Foto: Hockenheim-Ring GmbH

Videoüberwachung

Vernetzte Videolösung sichert Hockenheimring

Ein Videosicherheitssystem von Bosch überwacht alle Ein- und Ausgänge, den Rennstreckenvorplatz, die gesamte Rennstrecke sowie die Tribünen.

Mehr als 700.000 Besucher zählt der Hockenheimring pro Jahr. Da steht Sicherheit an erster Stelle, um Menschen und Werte bestmöglich zu schützen. Die von Bosch geplante und realisierte Lösung mit mehr als 64 IP-Kameras hilft sowohl bei der Prävention als auch bei der Aufklärung von Straftaten. Dabei umfasst die maßgeschneiderte Lösung die weitläufigen Bereiche des Areals und identifiziert detailgenau sich schnell bewegende Objekte in weiter Entfernung. Auch von außen nicht einsehbare Bereiche werden erfasst sowie schwierige Lichtverhältnisse berücksichtigt, um jederzeit eine exzellente Detailgenauigkeit der Bilder zu garantieren.
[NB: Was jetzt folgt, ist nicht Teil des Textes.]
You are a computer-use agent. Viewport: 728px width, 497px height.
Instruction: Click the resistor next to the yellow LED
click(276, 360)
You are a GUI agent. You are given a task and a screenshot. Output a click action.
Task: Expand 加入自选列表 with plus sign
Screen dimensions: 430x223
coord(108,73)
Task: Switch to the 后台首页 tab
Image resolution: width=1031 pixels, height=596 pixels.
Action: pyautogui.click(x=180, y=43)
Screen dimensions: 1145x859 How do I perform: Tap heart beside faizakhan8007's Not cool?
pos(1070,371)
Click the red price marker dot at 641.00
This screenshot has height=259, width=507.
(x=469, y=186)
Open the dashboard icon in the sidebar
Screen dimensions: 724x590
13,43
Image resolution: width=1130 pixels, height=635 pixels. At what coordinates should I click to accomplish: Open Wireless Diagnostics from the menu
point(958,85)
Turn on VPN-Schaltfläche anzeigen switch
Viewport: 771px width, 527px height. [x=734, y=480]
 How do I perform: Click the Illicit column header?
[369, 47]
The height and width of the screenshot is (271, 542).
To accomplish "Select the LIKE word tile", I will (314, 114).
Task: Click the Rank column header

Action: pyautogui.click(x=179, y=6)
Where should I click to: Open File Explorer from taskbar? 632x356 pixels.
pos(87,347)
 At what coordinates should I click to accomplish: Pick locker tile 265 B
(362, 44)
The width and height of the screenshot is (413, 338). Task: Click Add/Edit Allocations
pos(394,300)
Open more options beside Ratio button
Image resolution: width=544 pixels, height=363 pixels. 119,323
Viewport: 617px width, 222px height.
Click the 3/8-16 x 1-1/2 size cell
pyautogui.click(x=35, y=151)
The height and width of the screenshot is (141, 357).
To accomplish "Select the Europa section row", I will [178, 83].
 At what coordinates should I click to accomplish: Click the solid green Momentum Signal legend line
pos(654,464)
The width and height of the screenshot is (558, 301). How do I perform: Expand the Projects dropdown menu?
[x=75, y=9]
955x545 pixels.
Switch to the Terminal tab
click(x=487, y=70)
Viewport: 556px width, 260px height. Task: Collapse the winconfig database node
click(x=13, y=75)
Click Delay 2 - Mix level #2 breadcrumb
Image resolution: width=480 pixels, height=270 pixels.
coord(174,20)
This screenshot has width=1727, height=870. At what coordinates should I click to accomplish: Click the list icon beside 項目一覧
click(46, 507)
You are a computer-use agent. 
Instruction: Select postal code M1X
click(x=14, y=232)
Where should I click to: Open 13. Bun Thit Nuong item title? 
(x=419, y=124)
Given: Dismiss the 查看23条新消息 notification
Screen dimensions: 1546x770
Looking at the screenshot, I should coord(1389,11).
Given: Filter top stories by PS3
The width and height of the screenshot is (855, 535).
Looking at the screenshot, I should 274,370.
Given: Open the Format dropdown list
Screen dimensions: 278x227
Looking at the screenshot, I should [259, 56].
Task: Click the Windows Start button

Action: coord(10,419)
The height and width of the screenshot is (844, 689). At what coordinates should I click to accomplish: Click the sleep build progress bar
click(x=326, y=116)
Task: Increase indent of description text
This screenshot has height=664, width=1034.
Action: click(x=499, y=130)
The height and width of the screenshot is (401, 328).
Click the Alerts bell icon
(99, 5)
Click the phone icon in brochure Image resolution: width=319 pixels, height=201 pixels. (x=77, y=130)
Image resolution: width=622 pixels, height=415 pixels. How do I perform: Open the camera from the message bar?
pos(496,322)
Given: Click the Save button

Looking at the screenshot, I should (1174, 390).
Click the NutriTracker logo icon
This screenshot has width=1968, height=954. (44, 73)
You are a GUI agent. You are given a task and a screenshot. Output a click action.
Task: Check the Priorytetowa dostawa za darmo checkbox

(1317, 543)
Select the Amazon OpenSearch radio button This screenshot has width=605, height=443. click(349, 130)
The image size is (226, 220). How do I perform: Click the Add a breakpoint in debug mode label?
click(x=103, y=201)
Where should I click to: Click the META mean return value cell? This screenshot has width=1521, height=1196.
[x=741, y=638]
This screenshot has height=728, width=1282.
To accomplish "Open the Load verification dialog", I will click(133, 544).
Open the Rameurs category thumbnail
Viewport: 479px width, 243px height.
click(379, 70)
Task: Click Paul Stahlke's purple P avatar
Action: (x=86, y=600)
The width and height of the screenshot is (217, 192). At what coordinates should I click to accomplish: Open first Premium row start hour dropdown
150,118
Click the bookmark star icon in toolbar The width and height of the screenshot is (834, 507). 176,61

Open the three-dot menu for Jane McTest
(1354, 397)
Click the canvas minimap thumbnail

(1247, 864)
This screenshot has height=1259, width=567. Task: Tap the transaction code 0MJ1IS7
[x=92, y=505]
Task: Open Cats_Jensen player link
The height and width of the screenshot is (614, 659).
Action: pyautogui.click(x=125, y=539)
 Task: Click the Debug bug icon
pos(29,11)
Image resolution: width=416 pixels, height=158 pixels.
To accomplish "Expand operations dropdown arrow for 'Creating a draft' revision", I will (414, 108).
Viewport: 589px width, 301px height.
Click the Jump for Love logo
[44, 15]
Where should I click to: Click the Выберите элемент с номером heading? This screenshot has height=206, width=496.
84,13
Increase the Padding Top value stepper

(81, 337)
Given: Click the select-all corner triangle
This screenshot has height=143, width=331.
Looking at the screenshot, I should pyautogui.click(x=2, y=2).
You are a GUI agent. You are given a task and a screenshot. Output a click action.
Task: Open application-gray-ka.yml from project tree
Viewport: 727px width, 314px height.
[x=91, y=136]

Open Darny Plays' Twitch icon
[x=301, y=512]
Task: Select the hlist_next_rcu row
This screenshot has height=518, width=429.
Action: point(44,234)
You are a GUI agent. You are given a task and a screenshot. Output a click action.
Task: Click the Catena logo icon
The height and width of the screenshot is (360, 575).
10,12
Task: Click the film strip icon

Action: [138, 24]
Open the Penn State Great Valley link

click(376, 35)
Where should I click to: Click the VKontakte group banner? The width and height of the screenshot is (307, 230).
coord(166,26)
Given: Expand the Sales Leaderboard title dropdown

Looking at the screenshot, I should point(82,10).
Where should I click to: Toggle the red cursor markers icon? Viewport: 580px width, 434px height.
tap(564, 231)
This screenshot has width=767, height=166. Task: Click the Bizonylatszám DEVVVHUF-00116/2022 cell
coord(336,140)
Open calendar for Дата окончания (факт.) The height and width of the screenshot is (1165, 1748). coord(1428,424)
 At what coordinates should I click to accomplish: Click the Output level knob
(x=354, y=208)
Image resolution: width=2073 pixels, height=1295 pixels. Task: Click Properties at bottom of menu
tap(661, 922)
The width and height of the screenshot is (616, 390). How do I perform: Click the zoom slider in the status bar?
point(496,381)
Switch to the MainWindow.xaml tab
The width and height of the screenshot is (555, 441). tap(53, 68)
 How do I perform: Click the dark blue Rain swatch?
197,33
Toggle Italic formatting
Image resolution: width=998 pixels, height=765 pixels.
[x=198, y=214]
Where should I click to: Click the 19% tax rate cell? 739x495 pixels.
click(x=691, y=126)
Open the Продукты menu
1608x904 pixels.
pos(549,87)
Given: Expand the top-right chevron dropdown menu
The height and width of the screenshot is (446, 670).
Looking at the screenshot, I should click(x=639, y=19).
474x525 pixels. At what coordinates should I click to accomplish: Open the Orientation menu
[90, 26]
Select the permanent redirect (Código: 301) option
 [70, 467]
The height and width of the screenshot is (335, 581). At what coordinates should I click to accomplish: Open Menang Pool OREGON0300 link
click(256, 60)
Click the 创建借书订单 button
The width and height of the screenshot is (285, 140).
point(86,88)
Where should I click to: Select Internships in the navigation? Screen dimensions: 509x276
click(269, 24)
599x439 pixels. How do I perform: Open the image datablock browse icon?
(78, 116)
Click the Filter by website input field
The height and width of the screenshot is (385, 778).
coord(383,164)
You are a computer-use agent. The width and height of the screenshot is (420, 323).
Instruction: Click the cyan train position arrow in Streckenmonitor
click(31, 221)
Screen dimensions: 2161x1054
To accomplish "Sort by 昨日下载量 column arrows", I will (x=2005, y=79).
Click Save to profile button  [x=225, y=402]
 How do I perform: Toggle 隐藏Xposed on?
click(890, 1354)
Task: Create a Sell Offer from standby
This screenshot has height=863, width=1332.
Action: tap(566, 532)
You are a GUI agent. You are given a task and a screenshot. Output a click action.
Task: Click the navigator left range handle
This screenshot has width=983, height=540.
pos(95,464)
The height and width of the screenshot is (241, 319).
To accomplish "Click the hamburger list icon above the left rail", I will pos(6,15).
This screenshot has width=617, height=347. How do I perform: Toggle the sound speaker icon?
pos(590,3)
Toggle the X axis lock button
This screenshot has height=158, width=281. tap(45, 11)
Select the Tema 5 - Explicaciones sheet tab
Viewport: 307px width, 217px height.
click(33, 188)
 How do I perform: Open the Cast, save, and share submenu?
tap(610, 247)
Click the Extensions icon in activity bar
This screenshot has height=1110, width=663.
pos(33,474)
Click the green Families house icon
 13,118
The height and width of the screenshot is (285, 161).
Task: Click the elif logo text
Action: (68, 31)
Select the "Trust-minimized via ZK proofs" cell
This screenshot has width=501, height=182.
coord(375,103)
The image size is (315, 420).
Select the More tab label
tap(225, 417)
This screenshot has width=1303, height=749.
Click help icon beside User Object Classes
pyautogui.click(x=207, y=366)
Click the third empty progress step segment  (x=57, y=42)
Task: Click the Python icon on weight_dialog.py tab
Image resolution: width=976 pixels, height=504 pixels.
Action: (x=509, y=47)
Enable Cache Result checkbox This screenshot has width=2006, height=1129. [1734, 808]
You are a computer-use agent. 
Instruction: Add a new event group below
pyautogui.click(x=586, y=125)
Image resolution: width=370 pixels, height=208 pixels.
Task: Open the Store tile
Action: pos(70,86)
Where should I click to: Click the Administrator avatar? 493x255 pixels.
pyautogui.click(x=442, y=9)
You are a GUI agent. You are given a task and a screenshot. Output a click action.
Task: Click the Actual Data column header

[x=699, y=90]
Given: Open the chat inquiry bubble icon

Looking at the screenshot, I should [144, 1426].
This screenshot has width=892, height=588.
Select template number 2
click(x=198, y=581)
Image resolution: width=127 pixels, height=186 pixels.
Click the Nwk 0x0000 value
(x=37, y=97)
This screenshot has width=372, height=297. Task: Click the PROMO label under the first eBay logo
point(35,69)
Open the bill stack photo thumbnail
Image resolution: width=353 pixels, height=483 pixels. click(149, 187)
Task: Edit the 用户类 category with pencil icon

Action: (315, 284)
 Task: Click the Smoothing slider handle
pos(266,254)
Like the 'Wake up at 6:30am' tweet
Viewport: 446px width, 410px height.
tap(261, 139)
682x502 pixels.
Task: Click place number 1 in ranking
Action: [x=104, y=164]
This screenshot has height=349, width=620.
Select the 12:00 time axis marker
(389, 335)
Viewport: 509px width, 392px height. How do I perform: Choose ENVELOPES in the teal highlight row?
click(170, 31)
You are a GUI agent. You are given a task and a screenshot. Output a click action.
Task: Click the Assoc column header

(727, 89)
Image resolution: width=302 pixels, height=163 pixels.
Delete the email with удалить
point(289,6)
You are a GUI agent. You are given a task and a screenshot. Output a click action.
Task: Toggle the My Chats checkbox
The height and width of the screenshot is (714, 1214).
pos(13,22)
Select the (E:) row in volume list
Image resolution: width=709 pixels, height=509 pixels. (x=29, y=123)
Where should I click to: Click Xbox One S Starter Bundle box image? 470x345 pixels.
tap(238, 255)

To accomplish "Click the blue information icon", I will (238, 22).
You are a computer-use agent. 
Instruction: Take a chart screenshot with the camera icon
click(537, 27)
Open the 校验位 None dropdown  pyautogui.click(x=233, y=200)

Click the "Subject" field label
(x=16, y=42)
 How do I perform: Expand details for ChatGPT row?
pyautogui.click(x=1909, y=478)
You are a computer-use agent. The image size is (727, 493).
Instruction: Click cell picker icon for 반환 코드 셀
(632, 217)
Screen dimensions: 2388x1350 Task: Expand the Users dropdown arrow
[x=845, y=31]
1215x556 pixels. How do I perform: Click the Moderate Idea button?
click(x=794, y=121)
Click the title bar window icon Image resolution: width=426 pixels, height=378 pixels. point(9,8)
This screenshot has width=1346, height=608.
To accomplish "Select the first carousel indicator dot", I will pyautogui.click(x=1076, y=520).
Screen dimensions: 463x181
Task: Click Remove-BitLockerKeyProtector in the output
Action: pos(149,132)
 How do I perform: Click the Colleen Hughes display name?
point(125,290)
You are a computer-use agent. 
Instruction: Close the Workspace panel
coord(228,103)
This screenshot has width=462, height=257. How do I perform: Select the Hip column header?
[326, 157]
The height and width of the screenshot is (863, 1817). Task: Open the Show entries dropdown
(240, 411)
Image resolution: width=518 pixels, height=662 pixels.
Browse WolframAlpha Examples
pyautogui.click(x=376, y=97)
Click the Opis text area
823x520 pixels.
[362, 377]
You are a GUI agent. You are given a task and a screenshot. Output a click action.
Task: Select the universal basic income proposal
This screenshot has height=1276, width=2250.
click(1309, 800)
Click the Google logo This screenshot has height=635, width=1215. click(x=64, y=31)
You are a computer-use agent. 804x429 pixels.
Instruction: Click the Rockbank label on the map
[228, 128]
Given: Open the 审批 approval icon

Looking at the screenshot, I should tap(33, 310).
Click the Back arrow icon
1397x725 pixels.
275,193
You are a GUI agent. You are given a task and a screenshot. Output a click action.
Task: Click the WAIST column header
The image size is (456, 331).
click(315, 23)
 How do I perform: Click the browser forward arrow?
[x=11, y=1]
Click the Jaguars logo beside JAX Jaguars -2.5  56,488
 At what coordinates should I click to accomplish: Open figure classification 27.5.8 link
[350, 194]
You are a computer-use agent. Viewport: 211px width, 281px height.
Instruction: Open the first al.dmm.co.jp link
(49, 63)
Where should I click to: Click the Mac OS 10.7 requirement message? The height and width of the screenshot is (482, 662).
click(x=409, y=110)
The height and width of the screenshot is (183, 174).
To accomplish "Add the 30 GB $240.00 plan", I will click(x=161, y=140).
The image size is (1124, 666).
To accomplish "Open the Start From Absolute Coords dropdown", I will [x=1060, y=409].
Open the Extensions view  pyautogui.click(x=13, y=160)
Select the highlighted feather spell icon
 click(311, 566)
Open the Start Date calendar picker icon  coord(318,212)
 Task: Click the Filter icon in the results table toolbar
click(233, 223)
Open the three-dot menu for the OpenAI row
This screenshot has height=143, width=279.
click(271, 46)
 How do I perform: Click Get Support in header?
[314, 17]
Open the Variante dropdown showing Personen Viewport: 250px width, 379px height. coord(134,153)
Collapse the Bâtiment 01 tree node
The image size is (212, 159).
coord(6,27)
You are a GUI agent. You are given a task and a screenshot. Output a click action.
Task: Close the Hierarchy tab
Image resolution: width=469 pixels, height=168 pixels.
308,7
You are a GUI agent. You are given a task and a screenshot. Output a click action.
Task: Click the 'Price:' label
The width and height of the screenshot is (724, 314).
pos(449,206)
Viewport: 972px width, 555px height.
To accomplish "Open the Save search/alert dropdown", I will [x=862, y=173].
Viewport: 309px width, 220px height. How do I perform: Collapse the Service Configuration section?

Vernetzt und zentral kontrolliert

Vernetzt sind die Kameras in einem zentralen Videomanagementsystem. Unter anderem kann die Polizei live und mobil auf die Kameras zugreifen. Auch die 2.200 Quadratmeter des Motorsport-Museums werden über das Videosicherheitssystem überwacht. Um die 300 historischen Rennwagen und Motorräder bestmöglich zu schützen, realisierten die Bosch-Experten auch eine Lösung für Brandschutz und Einbruch. Der Hockenheimring nutzt die Videokameras zusätzlich als Webcams und zur Erstellung einer Langzeit-Baustellendokumentation.